Short exercise: Copy out word for word the lines starting with the one that contains "How do I perform: Refresh the current page?" and going on through the one that contains "Open the 格式转换". Leave the pictures out.

Dataset excerpts:
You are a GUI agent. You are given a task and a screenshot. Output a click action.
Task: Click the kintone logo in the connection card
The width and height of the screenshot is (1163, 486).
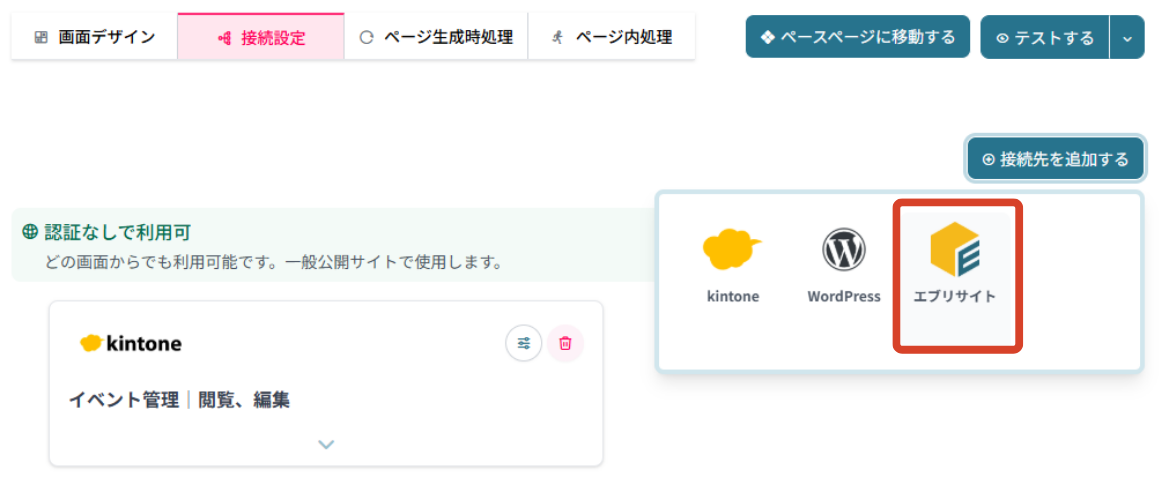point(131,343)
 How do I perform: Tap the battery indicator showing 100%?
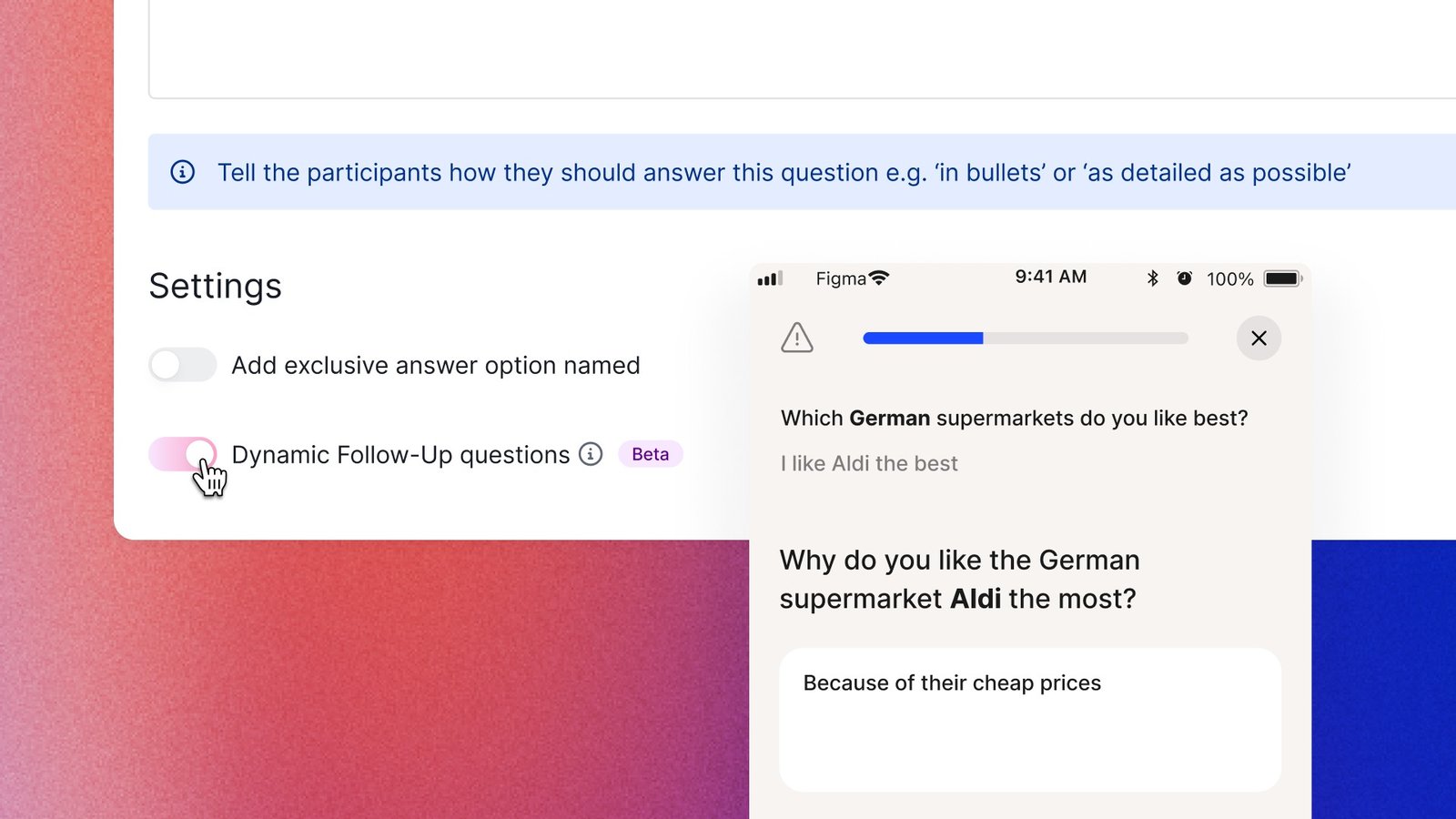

* * *

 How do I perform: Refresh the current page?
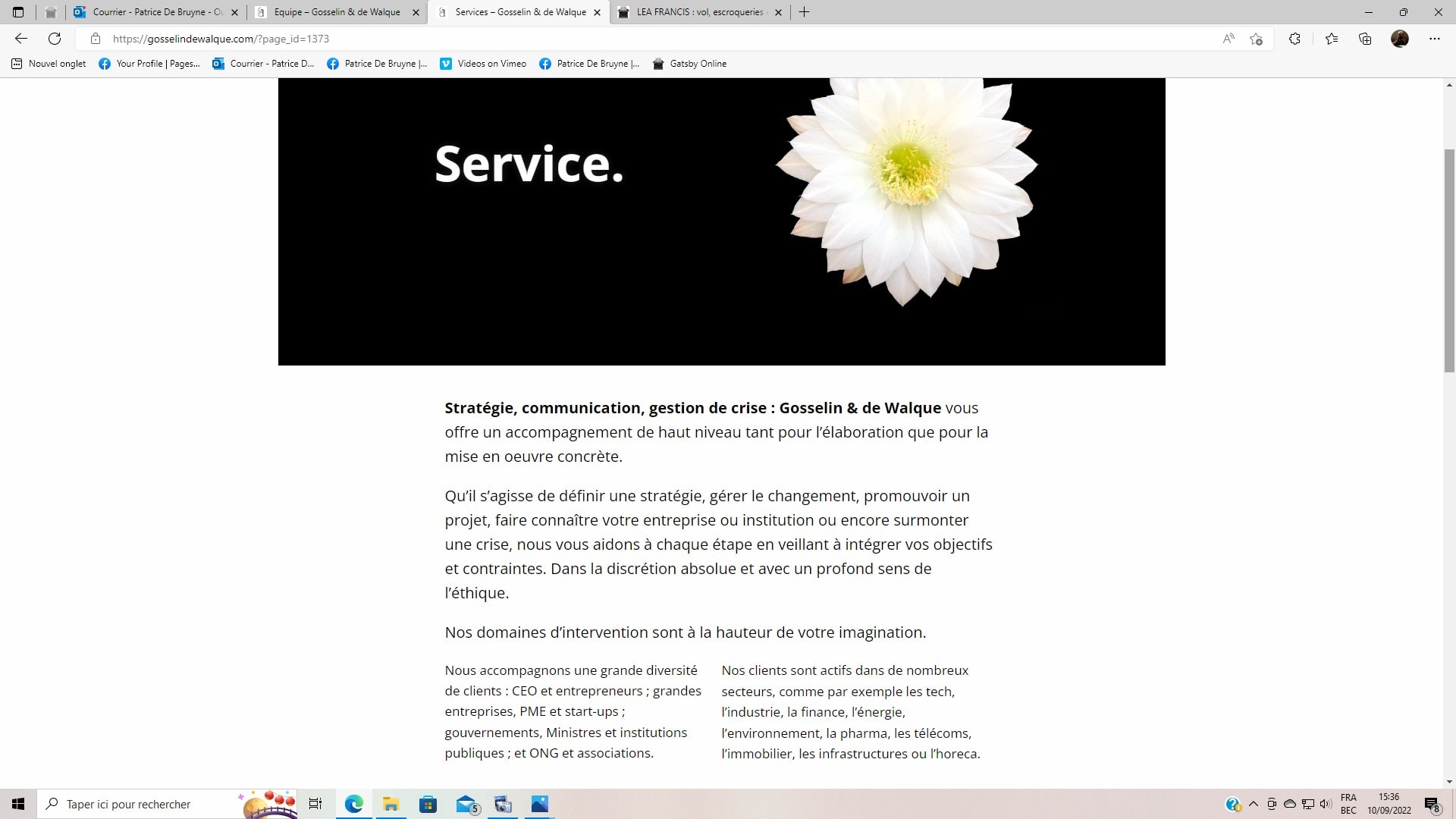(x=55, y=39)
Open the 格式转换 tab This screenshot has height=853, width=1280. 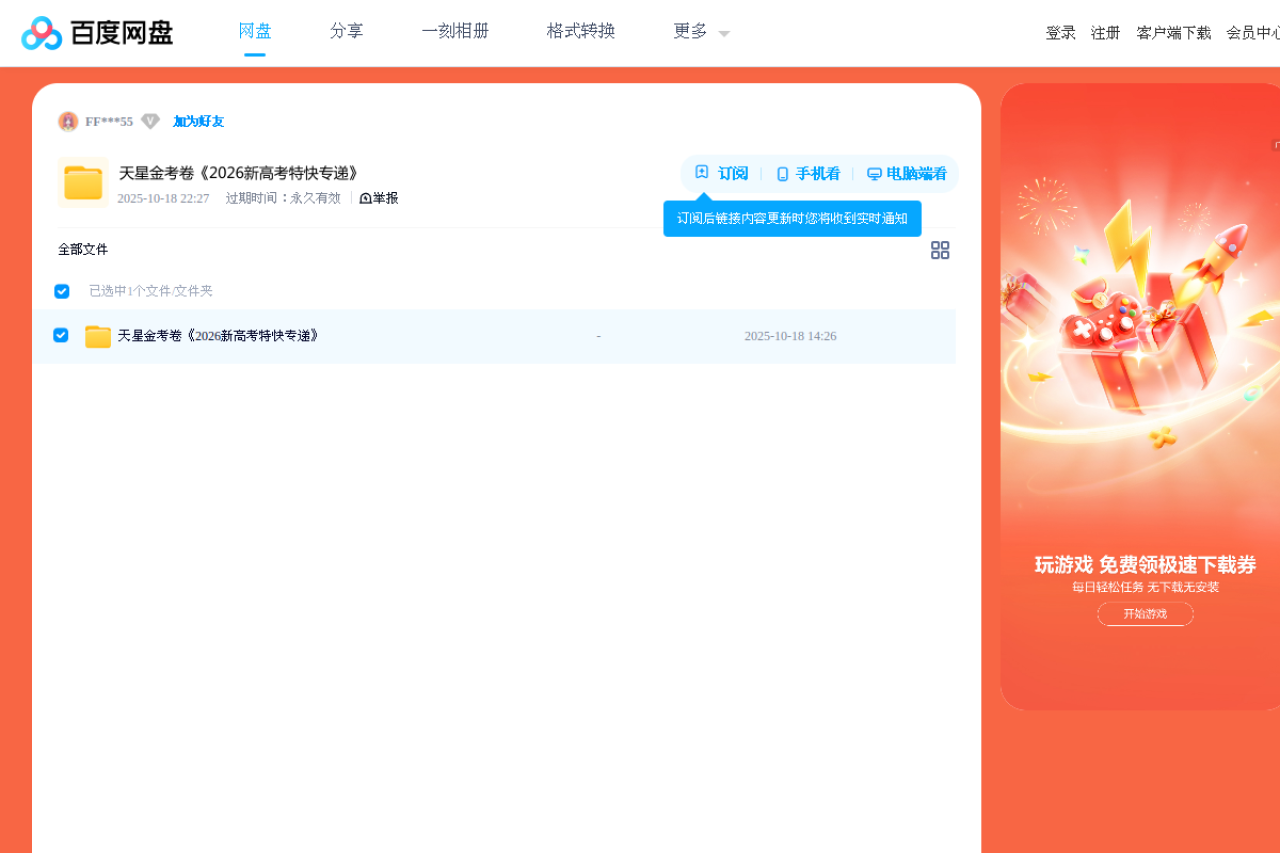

Right answer:
 How do I perform: Refresh the current page?
(x=55, y=39)
Open the 格式转换 tab This screenshot has height=853, width=1280. 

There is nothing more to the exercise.